WORK INSTRUCTIONS:
Word for word, restate all of the entries.

DATA TO PROCESS:
-- Opening Marker --

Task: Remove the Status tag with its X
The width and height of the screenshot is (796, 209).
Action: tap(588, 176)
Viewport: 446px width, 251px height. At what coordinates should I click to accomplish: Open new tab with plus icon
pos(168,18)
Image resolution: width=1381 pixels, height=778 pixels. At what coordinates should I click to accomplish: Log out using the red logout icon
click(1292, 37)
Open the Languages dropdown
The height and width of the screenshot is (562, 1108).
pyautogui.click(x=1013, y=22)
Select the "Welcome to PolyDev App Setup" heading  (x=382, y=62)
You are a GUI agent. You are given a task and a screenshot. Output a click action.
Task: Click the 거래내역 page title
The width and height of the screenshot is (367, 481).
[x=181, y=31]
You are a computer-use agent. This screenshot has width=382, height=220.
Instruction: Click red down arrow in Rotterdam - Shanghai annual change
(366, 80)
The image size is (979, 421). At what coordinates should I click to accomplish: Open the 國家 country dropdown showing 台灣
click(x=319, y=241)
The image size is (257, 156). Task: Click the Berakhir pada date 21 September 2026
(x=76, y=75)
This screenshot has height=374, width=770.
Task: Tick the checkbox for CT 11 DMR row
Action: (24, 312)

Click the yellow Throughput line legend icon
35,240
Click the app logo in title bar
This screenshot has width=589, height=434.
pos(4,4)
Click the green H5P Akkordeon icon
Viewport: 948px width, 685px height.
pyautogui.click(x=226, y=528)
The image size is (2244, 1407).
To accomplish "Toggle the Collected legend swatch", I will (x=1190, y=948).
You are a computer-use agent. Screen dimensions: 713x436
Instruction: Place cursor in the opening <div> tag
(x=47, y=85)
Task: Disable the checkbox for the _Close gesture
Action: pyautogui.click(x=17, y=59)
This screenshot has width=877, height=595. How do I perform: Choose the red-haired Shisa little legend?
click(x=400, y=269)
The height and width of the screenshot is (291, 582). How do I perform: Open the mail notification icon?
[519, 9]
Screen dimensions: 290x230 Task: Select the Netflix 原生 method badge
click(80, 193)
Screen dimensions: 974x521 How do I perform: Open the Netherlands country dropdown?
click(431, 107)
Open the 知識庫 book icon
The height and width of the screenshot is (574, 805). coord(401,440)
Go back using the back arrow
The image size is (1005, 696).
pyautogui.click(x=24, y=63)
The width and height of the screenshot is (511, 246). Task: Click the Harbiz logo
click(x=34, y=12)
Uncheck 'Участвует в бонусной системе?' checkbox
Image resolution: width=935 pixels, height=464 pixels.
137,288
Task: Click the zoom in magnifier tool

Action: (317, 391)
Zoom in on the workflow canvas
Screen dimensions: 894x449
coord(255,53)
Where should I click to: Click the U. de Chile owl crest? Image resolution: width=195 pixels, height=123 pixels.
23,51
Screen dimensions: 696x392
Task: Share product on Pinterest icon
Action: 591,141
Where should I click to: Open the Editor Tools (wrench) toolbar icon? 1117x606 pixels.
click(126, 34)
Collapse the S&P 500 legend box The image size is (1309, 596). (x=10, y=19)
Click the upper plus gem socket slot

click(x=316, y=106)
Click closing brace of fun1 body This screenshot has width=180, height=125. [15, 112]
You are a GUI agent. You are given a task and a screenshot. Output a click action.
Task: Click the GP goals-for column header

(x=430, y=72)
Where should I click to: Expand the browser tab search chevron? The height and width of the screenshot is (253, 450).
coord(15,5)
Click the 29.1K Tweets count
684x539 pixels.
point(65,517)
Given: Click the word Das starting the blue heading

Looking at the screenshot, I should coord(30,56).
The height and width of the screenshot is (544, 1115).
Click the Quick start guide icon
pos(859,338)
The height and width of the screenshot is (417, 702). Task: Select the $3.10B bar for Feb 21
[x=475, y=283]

-- Closing Marker --

OUTPUT BELOW:
Task: Remove the Status tag with its X
The width and height of the screenshot is (796, 209).
Action: tap(588, 176)
Viewport: 446px width, 251px height. At what coordinates should I click to accomplish: Open new tab with plus icon
pos(168,18)
Image resolution: width=1381 pixels, height=778 pixels. At what coordinates should I click to accomplish: Log out using the red logout icon
click(1292, 37)
Open the Languages dropdown
The height and width of the screenshot is (562, 1108).
pyautogui.click(x=1013, y=22)
Select the "Welcome to PolyDev App Setup" heading  (x=382, y=62)
You are a GUI agent. You are given a task and a screenshot. Output a click action.
Task: Click the 거래내역 page title
The width and height of the screenshot is (367, 481).
[x=181, y=31]
You are a computer-use agent. This screenshot has width=382, height=220.
Instruction: Click red down arrow in Rotterdam - Shanghai annual change
(366, 80)
The image size is (979, 421). At what coordinates should I click to accomplish: Open the 國家 country dropdown showing 台灣
click(x=319, y=241)
The image size is (257, 156). Task: Click the Berakhir pada date 21 September 2026
(x=76, y=75)
This screenshot has height=374, width=770.
Task: Tick the checkbox for CT 11 DMR row
Action: (24, 312)

Click the yellow Throughput line legend icon
35,240
Click the app logo in title bar
This screenshot has width=589, height=434.
pos(4,4)
Click the green H5P Akkordeon icon
Viewport: 948px width, 685px height.
pyautogui.click(x=226, y=528)
The image size is (2244, 1407).
To accomplish "Toggle the Collected legend swatch", I will (x=1190, y=948).
You are a computer-use agent. Screen dimensions: 713x436
Instruction: Place cursor in the opening <div> tag
(x=47, y=85)
Task: Disable the checkbox for the _Close gesture
Action: pyautogui.click(x=17, y=59)
This screenshot has width=877, height=595. How do I perform: Choose the red-haired Shisa little legend?
click(x=400, y=269)
The height and width of the screenshot is (291, 582). How do I perform: Open the mail notification icon?
[519, 9]
Screen dimensions: 290x230 Task: Select the Netflix 原生 method badge
click(80, 193)
Screen dimensions: 974x521 How do I perform: Open the Netherlands country dropdown?
click(431, 107)
Open the 知識庫 book icon
The height and width of the screenshot is (574, 805). coord(401,440)
Go back using the back arrow
The image size is (1005, 696).
pyautogui.click(x=24, y=63)
The width and height of the screenshot is (511, 246). Task: Click the Harbiz logo
click(x=34, y=12)
Uncheck 'Участвует в бонусной системе?' checkbox
Image resolution: width=935 pixels, height=464 pixels.
137,288
Task: Click the zoom in magnifier tool

Action: (317, 391)
Zoom in on the workflow canvas
Screen dimensions: 894x449
coord(255,53)
Where should I click to: Click the U. de Chile owl crest? Image resolution: width=195 pixels, height=123 pixels.
23,51
Screen dimensions: 696x392
Task: Share product on Pinterest icon
Action: 591,141
Where should I click to: Open the Editor Tools (wrench) toolbar icon? 1117x606 pixels.
click(126, 34)
Collapse the S&P 500 legend box The image size is (1309, 596). (x=10, y=19)
Click the upper plus gem socket slot

click(x=316, y=106)
Click closing brace of fun1 body This screenshot has width=180, height=125. [15, 112]
You are a GUI agent. You are given a task and a screenshot. Output a click action.
Task: Click the GP goals-for column header

(x=430, y=72)
Where should I click to: Expand the browser tab search chevron? The height and width of the screenshot is (253, 450).
coord(15,5)
Click the 29.1K Tweets count
684x539 pixels.
point(65,517)
Given: Click the word Das starting the blue heading

Looking at the screenshot, I should coord(30,56).
The height and width of the screenshot is (544, 1115).
Click the Quick start guide icon
pos(859,338)
The height and width of the screenshot is (417, 702). Task: Select the $3.10B bar for Feb 21
[x=475, y=283]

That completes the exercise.